Problem statement> From the line containing "Viewport: 327px width, 184px height." through the last line of the records below, output every line exactly, both ends included, except the pictures.

Input for this task>
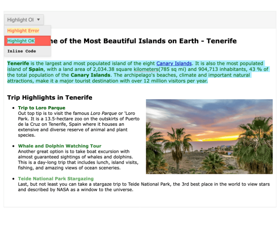Apply the Inline Code format option
The height and width of the screenshot is (229, 280).
pyautogui.click(x=21, y=51)
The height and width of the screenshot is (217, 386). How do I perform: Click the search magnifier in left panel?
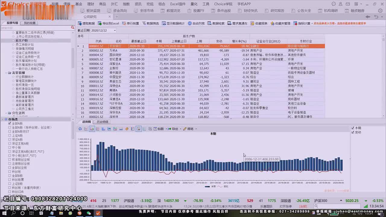point(72,28)
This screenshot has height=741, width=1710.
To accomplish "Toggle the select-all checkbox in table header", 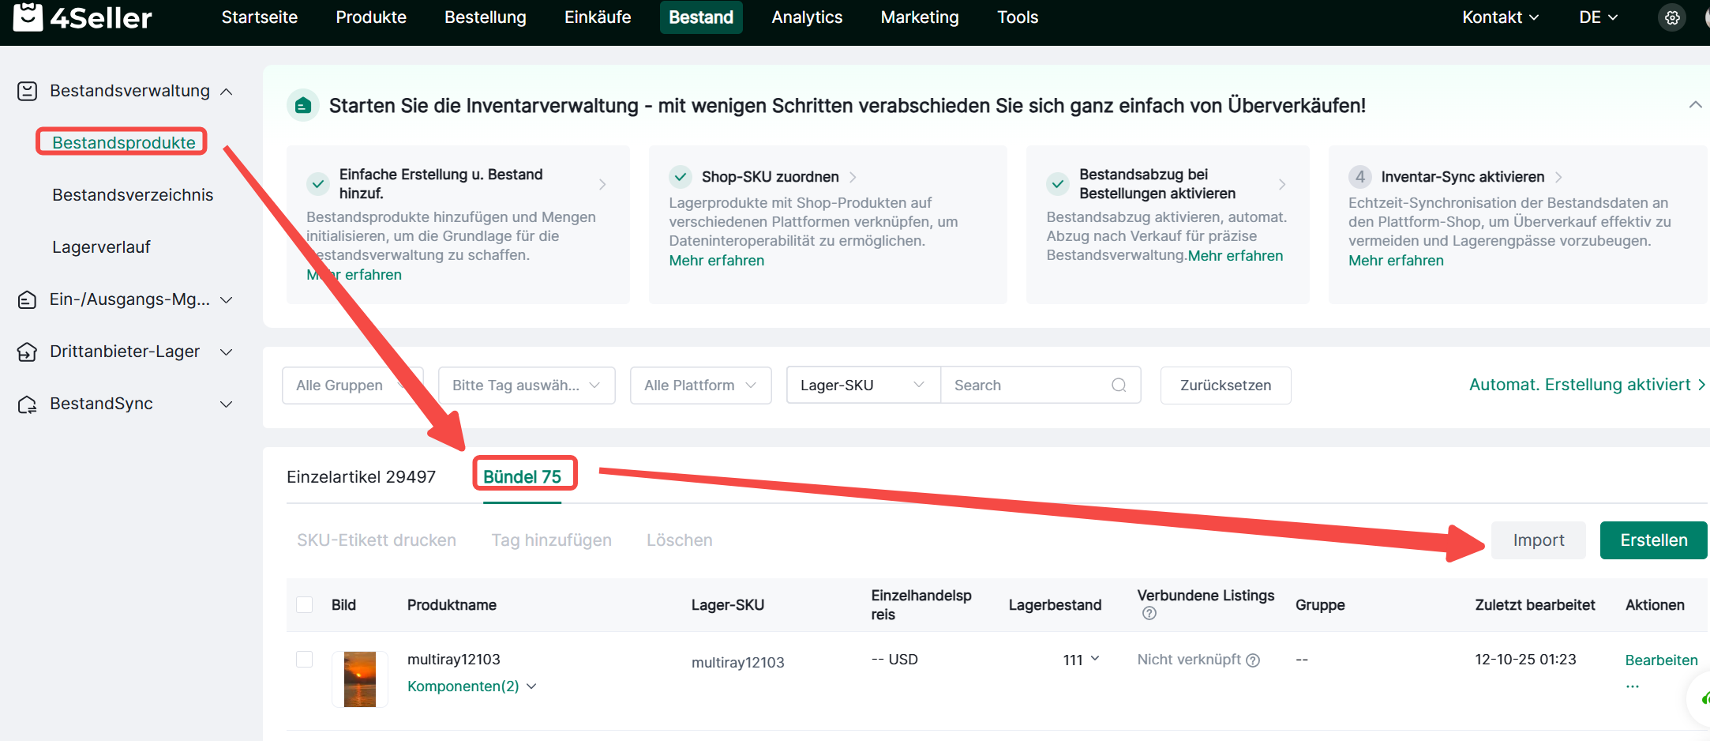I will pyautogui.click(x=304, y=605).
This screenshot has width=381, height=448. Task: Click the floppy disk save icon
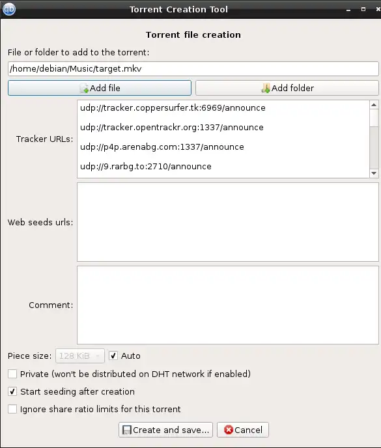point(126,430)
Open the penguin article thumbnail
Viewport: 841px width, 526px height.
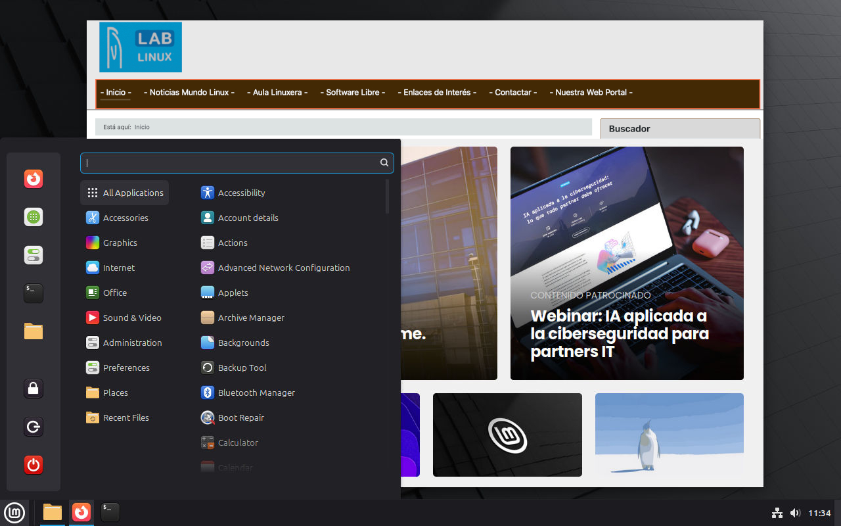(669, 435)
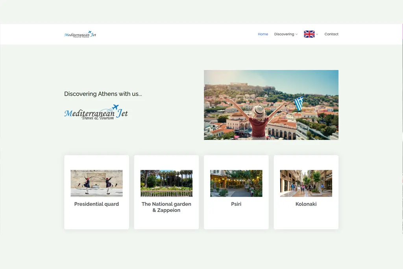Select the Kolonaki street photo thumbnail
The width and height of the screenshot is (403, 269).
point(306,183)
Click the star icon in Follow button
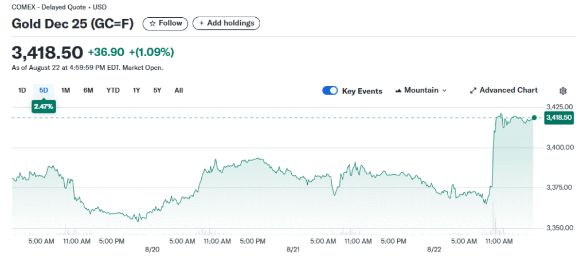 (x=152, y=24)
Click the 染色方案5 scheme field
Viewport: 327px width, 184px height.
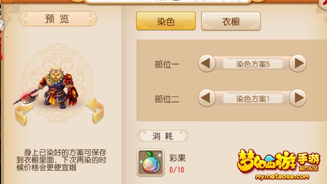pyautogui.click(x=253, y=64)
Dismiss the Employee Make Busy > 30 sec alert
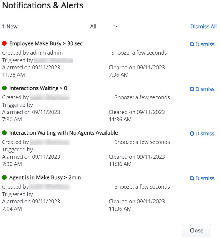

Expected answer>
Viewport: 327px width, 184px height.
pyautogui.click(x=253, y=64)
Dismiss the Employee Make Busy > 30 sec alert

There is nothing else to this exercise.